| TEXTE FOURNI |
==================================================

Comme toutes les œuvres culturelles, la science-fiction reflète plus ou moins l’idéologie ambiante. Il n’y a pas forcément grand-chose à en dire quand il s’agit juste d’un décor exotique pour une trame classique. On peut y trouver, comme ailleurs, des romances à l’effet dramatique parfois original (Passé virtuel) mais souvent cliché, des thrillers sans intérêt (Event horizon) et des déchaînements d’effets spéciaux innovants (Matrix) ou kitschissimes (Enthiran). Et comme dans tous les genres (voire plus encore ?) l’infériorisation des femmes est flagrante1.

==================================================

| MATÉRIEL FOURNI |
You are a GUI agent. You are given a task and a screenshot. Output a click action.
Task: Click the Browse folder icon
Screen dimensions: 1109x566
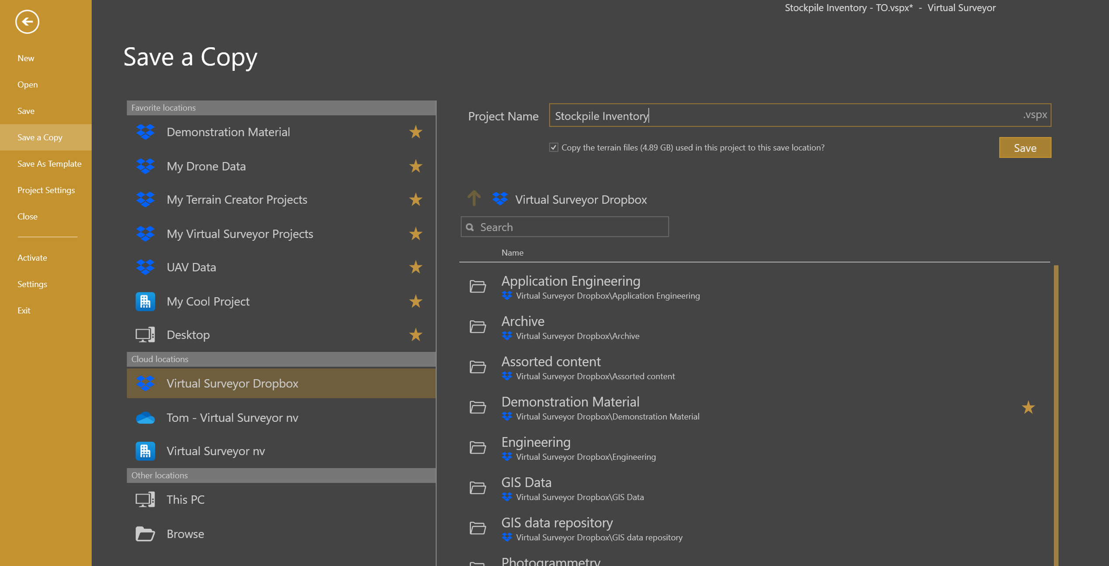145,534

==================================================

| CONSIGNES |
a. Répondez à ces questions sur le texte consacré à la science-fiction :
(i) Quel titre sert d'exemple de thriller sans intérêt ?
(ii) Quel titre illustre une romance à l'effet dramatique parfois original ?
(iii) Quel titre est associé à des effets spéciaux kitschissimes ?
b. Recopiez fidèlement le passage du texte sur la science-fiction qui va de « Comme toutes les » jusqu'à « femmes est flagrante1. » inclus.
c. Relevez tous les titres d'œuvres que le texte sur la science-fiction cite entre parenthèses.

| RÉPONSES ATTENDUES |
a.
(i) Event horizon
(ii) Passé virtuel
(iii) Enthiran

b.
Comme toutes les œuvres culturelles, la science-fiction reflète plus ou moins l’idéologie ambiante. Il n’y a pas forcément grand-chose à en dire quand il s’agit juste d’un décor exotique pour une trame classique. On peut y trouver, comme ailleurs, des romances à l’effet dramatique parfois original (Passé virtuel) mais souvent cliché, des thrillers sans intérêt (Event horizon) et des déchaînements d’effets spéciaux innovants (Matrix) ou kitschissimes (Enthiran). Et comme dans tous les genres (voire plus encore ?) l’infériorisation des femmes est flagrante1.

c. Passé virtuel, Event horizon, Matrix, Enthiran